Service Development, Practice Guidelines, Education
Our teaching and training subcommittee, which (as I have already noted) has now morphed into our Clinical committee, has led our first steps in developing clinical standards and promoting education about sleep amongst anesthesiologists and about anesthesiology amongst sleep physicians. Energetically co-chaired by Dennis Auckley and Bhargavi Gali they have finalized two important documents: (a) the SASM Recommendations for Management of Obstructive Sleep Apnea in the Perioperative Period (an educational tool for health care providers who wish to develop institutional protocols for patients with known or suspected OSA); and (b) the SASM Education Brochure 2013 (a short document to be used as a quick reference regarding perioperative management of OSA). These useful references foreshadow the eventual development of formal guidelines. We undertook some preliminary planning in this regard early in the year, but became aware at that time that the ASA was in the process of revising its 2006 Practice Guidelines for the Perioperative Management of OSA and so decided to await these before taking further action. We suspect that this revision, which appears to have been undertaken largely in-house, will leave the need for an expert group to address controversies in this area, and (in particular) to provide advice regarding how perioperative risk might be stratified to identify those at particular risk. 

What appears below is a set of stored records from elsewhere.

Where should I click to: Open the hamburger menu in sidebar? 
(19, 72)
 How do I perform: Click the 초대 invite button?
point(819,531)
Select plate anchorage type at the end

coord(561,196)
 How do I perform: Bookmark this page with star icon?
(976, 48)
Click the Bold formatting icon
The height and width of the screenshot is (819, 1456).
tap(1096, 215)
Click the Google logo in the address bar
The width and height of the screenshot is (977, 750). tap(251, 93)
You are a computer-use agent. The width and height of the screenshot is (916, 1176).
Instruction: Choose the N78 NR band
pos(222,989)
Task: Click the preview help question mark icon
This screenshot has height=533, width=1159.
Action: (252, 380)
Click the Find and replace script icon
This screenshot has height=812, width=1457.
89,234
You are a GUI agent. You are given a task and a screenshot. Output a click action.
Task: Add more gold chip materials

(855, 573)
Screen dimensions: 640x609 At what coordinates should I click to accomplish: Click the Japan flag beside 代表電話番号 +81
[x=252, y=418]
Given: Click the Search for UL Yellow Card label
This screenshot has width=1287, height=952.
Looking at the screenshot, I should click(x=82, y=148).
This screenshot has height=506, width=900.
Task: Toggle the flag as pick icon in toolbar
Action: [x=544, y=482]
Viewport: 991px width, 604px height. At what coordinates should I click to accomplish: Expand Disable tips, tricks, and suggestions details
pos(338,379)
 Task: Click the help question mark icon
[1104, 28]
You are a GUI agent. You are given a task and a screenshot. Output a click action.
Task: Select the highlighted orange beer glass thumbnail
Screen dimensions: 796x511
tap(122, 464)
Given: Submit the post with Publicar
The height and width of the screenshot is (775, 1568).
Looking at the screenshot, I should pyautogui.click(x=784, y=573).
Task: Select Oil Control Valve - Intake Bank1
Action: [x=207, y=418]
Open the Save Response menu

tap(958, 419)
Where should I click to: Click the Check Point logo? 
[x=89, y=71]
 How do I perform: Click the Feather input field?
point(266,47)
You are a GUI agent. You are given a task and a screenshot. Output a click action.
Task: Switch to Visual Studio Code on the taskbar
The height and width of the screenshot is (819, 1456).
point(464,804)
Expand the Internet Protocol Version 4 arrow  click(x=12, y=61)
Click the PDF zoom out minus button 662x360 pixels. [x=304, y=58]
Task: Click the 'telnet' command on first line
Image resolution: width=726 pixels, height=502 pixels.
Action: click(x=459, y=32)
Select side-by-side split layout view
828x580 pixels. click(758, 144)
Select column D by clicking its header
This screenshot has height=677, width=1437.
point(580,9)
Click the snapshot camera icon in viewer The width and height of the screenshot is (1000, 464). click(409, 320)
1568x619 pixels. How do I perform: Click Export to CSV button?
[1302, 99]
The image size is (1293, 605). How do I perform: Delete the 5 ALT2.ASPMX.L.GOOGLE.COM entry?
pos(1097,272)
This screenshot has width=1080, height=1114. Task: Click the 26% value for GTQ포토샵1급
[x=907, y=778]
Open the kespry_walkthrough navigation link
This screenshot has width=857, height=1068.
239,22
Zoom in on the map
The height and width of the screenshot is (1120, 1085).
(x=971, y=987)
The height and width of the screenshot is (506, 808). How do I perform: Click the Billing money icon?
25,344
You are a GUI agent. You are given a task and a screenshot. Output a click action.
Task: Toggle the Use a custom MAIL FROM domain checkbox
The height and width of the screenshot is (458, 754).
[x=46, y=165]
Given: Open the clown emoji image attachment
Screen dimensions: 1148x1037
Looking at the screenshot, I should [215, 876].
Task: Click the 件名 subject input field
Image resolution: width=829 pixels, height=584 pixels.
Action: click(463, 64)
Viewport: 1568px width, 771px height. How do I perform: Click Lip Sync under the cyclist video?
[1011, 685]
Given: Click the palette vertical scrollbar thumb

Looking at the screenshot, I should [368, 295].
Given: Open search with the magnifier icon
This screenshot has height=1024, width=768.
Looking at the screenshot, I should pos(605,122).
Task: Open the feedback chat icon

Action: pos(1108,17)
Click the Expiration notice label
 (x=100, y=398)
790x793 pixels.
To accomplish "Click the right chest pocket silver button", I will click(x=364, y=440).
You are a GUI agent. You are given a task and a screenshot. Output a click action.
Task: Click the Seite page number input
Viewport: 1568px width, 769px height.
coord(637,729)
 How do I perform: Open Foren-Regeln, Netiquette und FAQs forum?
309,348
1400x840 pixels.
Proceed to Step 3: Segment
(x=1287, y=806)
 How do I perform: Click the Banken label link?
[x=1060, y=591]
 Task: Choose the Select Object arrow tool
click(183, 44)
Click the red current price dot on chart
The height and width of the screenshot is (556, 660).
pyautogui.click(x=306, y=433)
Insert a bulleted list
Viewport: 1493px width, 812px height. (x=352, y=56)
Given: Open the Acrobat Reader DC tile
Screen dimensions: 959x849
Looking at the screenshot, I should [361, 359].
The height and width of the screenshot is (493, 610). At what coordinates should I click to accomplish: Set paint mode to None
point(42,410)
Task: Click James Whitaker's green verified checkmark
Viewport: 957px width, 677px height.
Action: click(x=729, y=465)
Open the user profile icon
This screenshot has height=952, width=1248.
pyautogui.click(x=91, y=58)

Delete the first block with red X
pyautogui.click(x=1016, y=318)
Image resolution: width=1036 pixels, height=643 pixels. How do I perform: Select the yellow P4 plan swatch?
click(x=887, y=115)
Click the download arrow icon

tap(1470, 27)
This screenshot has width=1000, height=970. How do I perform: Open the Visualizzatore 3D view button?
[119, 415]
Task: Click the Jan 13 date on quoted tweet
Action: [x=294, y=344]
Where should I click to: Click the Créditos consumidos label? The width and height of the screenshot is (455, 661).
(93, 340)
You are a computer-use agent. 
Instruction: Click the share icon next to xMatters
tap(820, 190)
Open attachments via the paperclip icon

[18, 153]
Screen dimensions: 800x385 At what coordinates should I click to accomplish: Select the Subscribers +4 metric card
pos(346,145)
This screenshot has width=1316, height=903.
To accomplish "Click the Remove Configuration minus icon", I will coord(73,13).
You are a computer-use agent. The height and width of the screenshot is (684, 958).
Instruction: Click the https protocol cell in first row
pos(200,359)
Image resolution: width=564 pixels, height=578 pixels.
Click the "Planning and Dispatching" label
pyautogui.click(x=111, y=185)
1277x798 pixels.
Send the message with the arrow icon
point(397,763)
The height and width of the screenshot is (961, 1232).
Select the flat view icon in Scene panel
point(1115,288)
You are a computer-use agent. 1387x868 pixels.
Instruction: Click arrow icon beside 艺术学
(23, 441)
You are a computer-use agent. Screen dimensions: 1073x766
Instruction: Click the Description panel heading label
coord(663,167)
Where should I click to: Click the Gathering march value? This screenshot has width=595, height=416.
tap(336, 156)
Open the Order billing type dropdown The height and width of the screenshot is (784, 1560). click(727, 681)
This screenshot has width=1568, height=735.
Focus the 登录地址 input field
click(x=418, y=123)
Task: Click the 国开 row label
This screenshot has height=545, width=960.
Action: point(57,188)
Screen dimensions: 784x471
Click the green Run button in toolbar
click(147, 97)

Involvement in Activity of Other Professional Societies 
SASM again provided a panel session at the International Anesthesia Research Society Annual Scientific Meeting earlier this year. At that meeting several members of our Board, including me, met with the Board of Trustees of IARS, exploring a closer collaboration with them. We found much to agree on and intend to progress this. They are keen to give sleep prominence in their programs and to have us as an affiliate. We are keen to share ideas and resources, including CME and to explore the possibility of expanding the presence of sleep-related matters in Anesthesia and Analgesia, the IARS journal. We will be meeting them again in October at ASA. We have had a further year of consolidation and progress. I have found it very rewarding to be involved in the early steps taken by this society and to engage with the many interesting and creative people who have contributed to this effort. I am very confident about our future. The immediate future is in excellent hands as I leave the Presidency for Frances Chung to take over. She has been a great deputy during my term and brings her own brand of energy and purpose to this office. I look forward to continuing to work with her and the rest of the Board as we move to the next phase of our development.